Data shown:
╭──

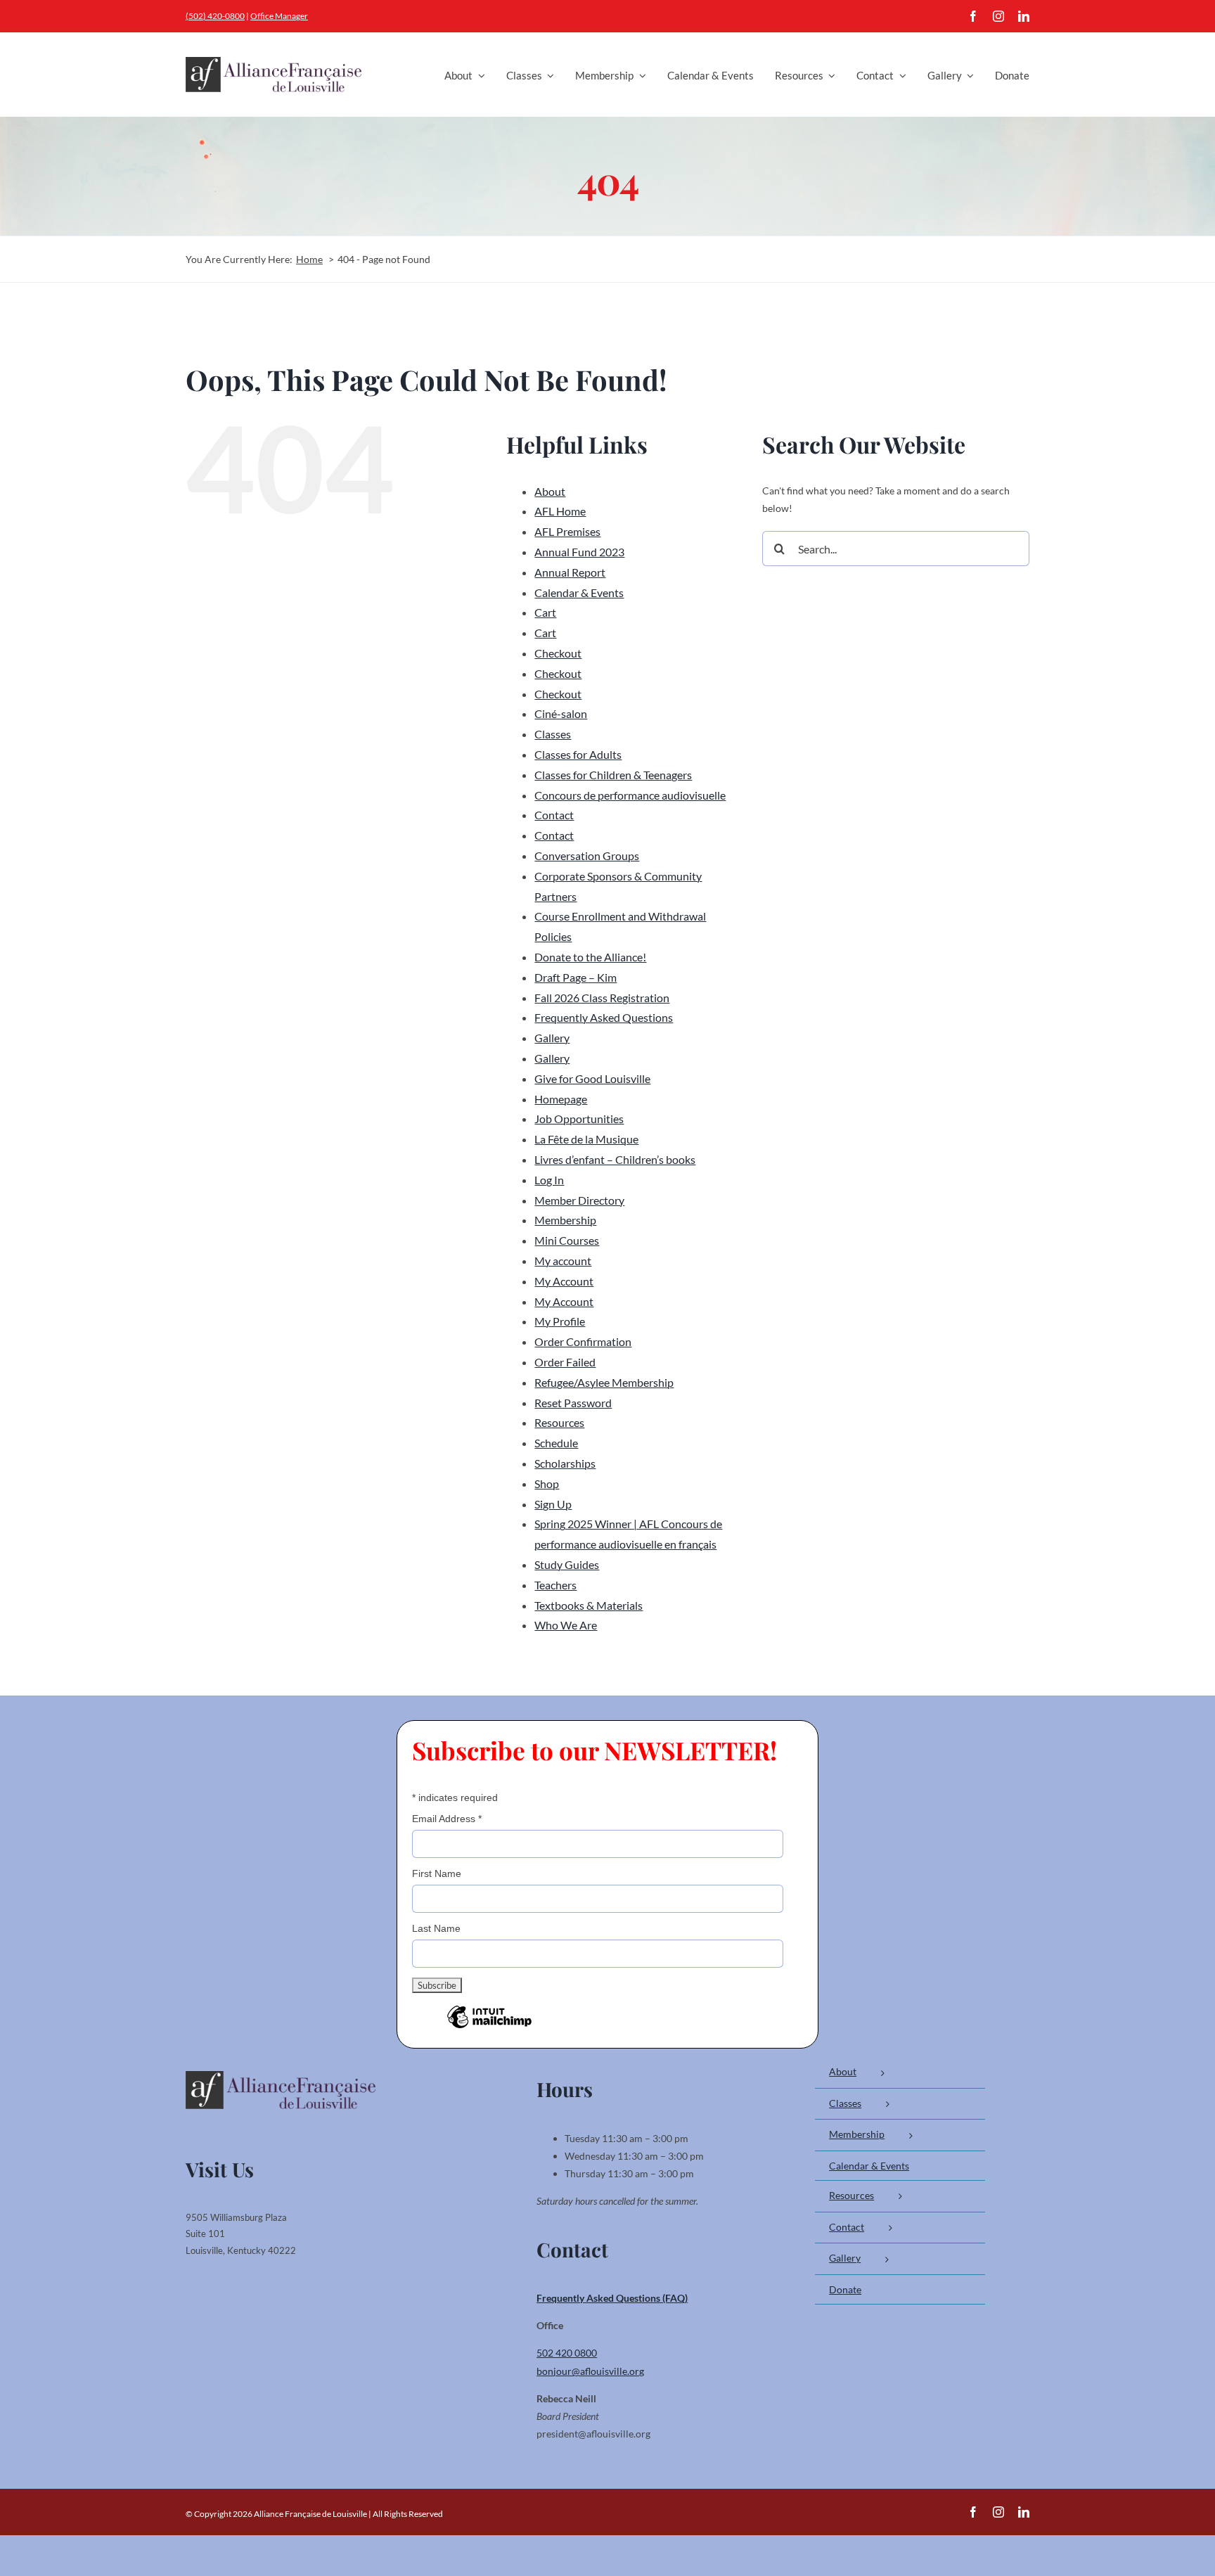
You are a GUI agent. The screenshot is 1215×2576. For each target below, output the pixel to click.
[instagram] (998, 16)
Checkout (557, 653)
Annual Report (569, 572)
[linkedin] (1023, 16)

╰──
╭──

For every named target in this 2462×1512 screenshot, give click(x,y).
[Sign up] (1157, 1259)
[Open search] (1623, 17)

╰──
╭──

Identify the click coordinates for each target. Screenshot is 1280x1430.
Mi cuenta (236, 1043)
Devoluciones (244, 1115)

╰──

Figure out how many lines above include the string "target", then report that number and nothing else.

3